Collection entries:
☆ ☆ ☆
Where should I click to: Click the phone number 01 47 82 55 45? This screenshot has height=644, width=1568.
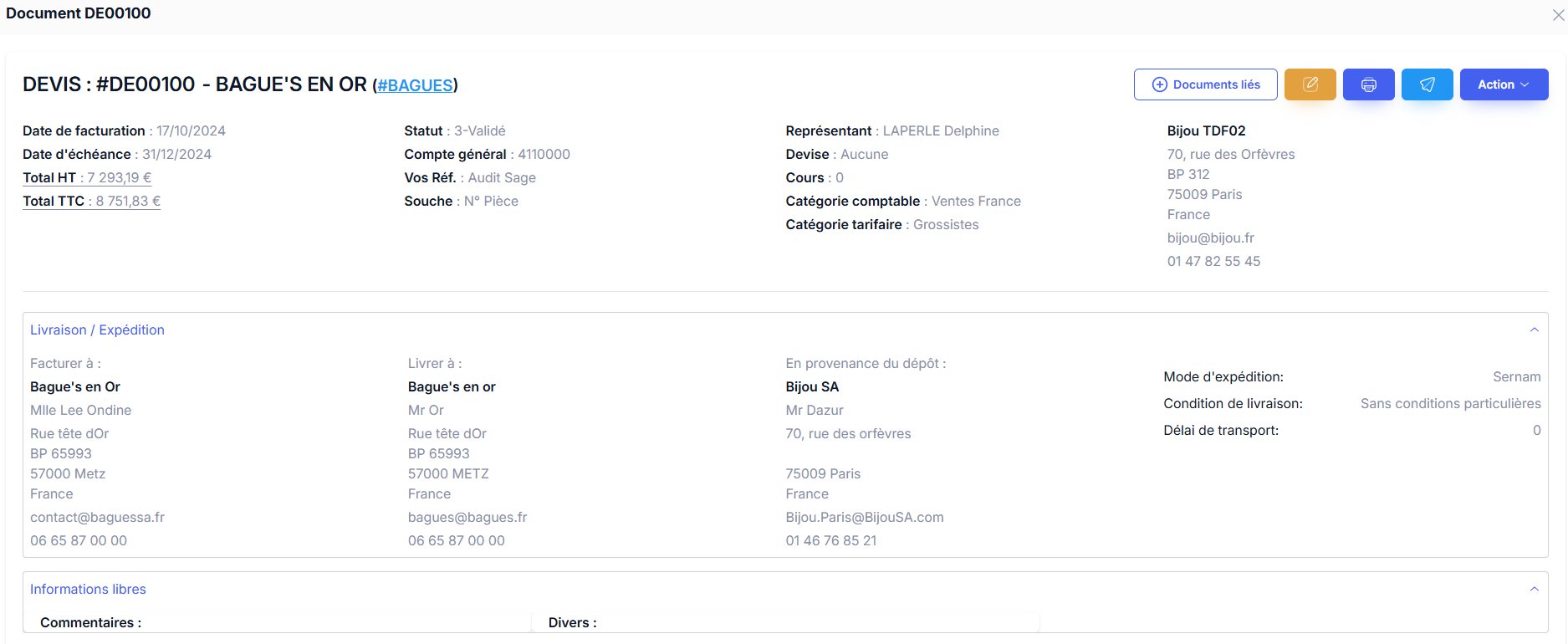1213,261
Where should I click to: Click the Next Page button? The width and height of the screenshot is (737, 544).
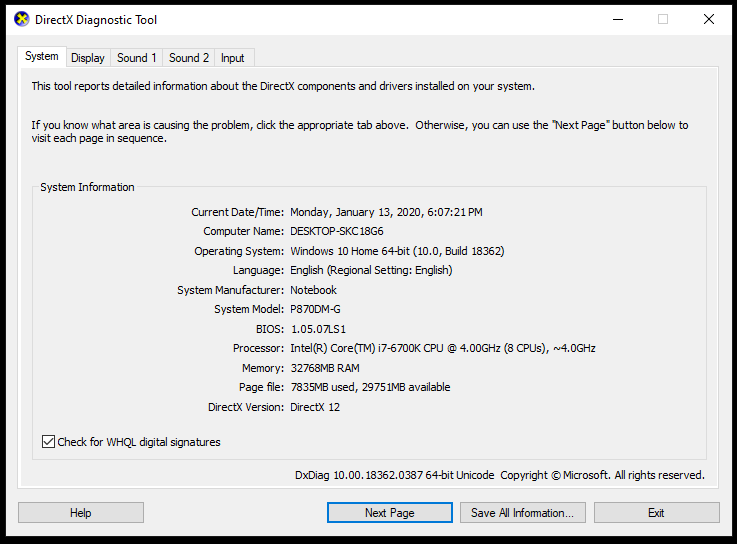[390, 512]
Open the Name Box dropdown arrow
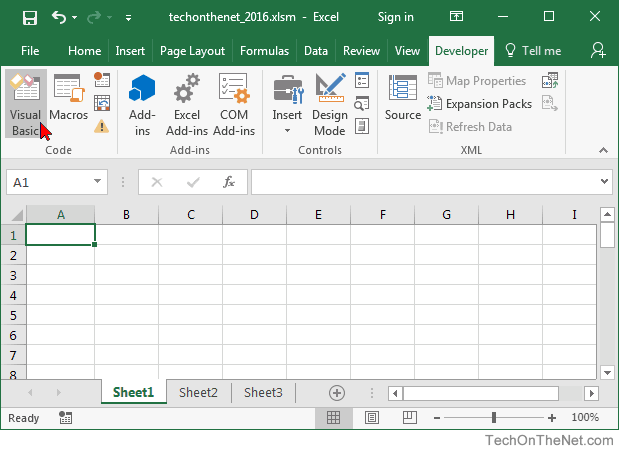The height and width of the screenshot is (455, 619). [98, 182]
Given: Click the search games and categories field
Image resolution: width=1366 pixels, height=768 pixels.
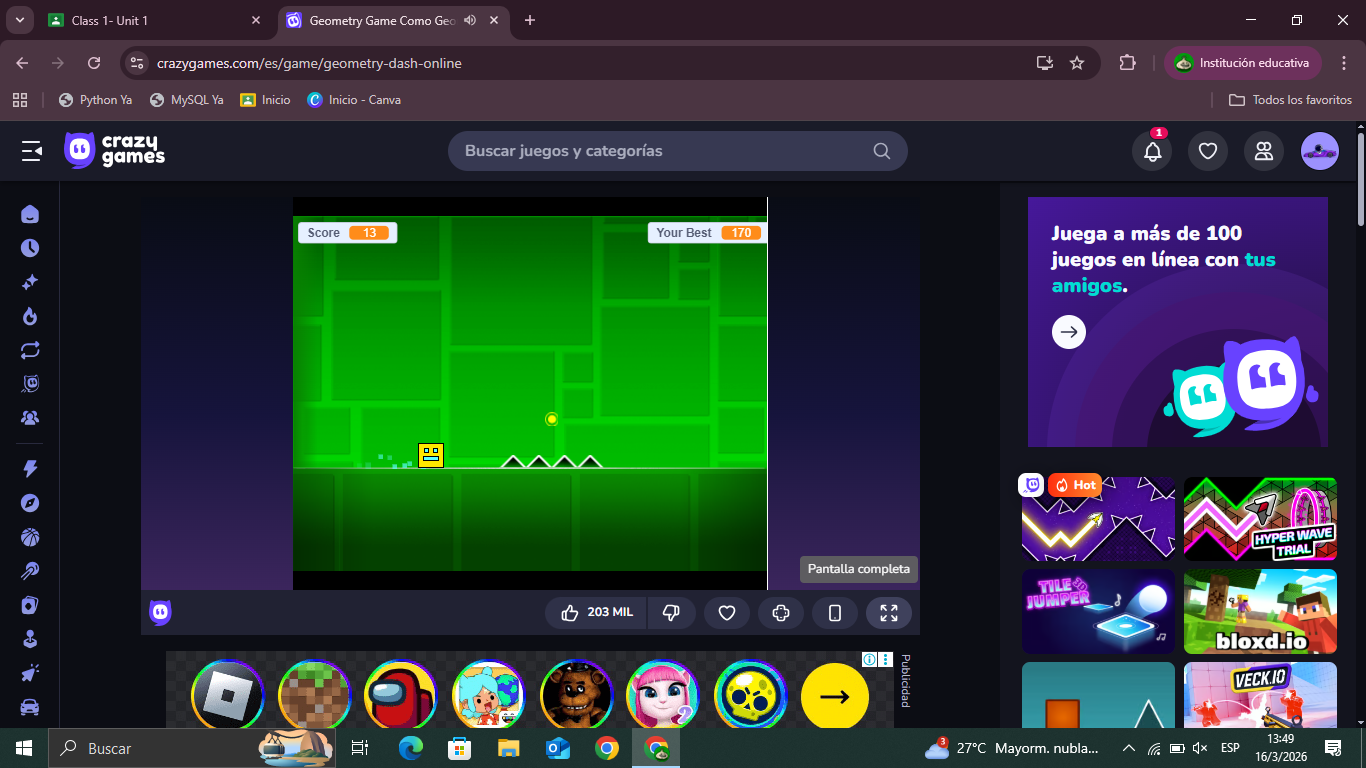Looking at the screenshot, I should (665, 151).
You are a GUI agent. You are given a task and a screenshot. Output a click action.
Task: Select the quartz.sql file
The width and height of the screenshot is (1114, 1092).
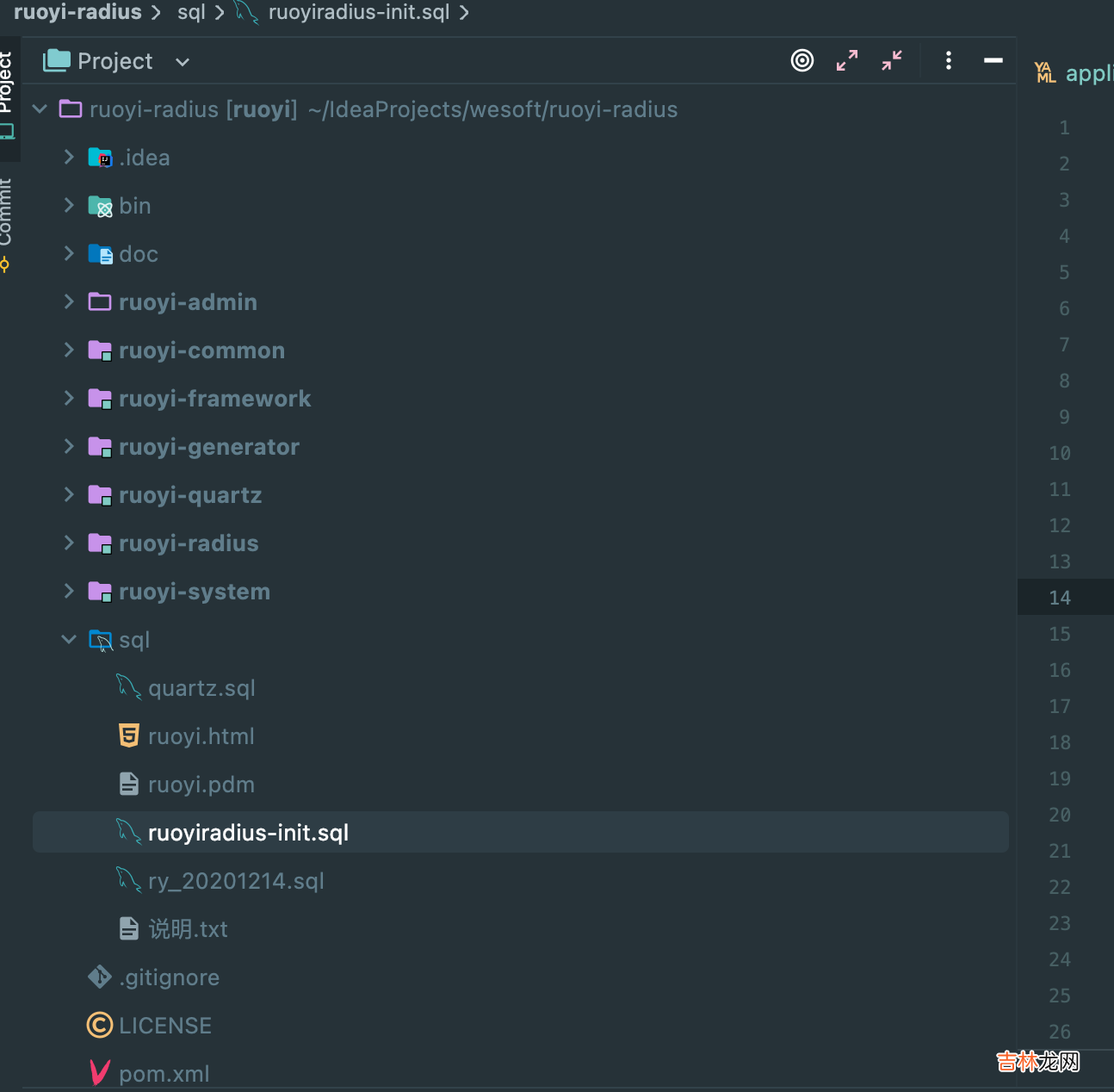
☆ ☆ ☆
Work instruction: The copy you give must run from the line containing "Image resolution: width=1366" through the last line of the records, exactly, with the pictures left out.

Response below:
Image resolution: width=1366 pixels, height=768 pixels.
Looking at the screenshot, I should (665, 151).
You are a GUI agent. You are given a task and a screenshot. Output a click action.
Task: Select the quartz.sql file
The width and height of the screenshot is (1114, 1092).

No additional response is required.